Several stats were expected and followed recent trends. But one thing that stood out to many of us was the large percentage of franchise brands reporting that their franchisees were not required to report on their local marketing spend. 

I asked several members of the International Franchise Association’s Marketing & Innovation Committee to share a few thoughts on this year’s report, specifically the local marketing requirement numbers.

Traditional marketing wisdom says a franchisor should monitor franchisees’ local marketing to maintain brand consistency, ensure compliance with guidelines, and enhance marketing effectiveness. This also allows a brand’s marketing team to step in if issues are seen and help fix a franchisee’s marketing problems.

The AFMR found that 85% of franchise brands surveyed require or recommend marketing dollars to be spent locally by franchisees. That’s the good news. And many brands agree that the requirements at startup for new locations are even more critical.
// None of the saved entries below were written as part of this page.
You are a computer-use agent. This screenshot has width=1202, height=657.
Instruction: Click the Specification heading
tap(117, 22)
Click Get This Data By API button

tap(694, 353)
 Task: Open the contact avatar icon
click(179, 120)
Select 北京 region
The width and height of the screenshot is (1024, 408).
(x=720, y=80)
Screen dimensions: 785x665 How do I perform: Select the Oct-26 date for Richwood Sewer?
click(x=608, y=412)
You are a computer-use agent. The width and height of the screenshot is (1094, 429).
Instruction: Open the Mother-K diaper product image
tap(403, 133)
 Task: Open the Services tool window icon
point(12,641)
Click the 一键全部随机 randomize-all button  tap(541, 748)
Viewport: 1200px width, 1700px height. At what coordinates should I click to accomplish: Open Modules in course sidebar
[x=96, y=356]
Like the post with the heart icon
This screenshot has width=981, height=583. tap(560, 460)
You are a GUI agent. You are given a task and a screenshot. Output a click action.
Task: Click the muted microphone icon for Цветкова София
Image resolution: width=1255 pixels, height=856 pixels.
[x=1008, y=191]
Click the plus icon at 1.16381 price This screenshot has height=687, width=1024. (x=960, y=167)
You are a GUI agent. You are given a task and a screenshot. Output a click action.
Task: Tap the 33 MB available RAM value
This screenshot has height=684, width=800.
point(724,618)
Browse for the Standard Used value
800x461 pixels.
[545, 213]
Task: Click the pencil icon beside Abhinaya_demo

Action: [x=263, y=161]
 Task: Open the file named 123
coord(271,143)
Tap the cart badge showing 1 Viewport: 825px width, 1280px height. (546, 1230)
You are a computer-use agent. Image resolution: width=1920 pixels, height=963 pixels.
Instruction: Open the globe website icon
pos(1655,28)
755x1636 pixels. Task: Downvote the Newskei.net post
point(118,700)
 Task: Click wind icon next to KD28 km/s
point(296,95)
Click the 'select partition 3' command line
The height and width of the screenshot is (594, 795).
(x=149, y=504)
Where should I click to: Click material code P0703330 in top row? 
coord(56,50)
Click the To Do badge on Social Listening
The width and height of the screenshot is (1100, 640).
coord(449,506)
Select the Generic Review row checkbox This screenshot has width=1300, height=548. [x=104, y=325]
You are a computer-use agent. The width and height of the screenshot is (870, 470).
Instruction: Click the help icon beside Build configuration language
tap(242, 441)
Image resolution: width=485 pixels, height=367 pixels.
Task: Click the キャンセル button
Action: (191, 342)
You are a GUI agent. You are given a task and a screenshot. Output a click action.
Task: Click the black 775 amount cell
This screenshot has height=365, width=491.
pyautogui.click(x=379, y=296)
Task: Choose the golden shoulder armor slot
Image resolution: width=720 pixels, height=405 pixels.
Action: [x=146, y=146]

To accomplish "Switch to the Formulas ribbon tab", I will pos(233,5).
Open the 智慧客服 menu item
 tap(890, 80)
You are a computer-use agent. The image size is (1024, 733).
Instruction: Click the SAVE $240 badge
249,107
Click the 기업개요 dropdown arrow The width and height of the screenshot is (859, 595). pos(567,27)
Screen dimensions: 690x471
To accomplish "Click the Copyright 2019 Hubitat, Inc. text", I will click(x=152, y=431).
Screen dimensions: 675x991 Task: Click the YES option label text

Kristina Munoz, senior brand marketing manager at Eggs Up Grill, shares, “At Eggs Up Grill, we take a uniquely supportive approach to local marketing, where a 0.4% local spend is required with most franchise partners spending beyond the minimum. However, for new restaurants, a $10,000 to $15,000 grand opening deposit empowers our marketing team to handle the heavy lifting. This hands-on partnership provides a taste of our exceptional brand support, inspiring franchisees to continue investing in local marketing efforts.”

Surprising numbers

The big surprise came from the stats about those brands that do require/recommend local spend:

  • 46% require the franchisee to submit the spend to the franchisor.
  • 48% use the honor system with no required reporting by franchisees.
  • 6% require franchisees to submit via a third party.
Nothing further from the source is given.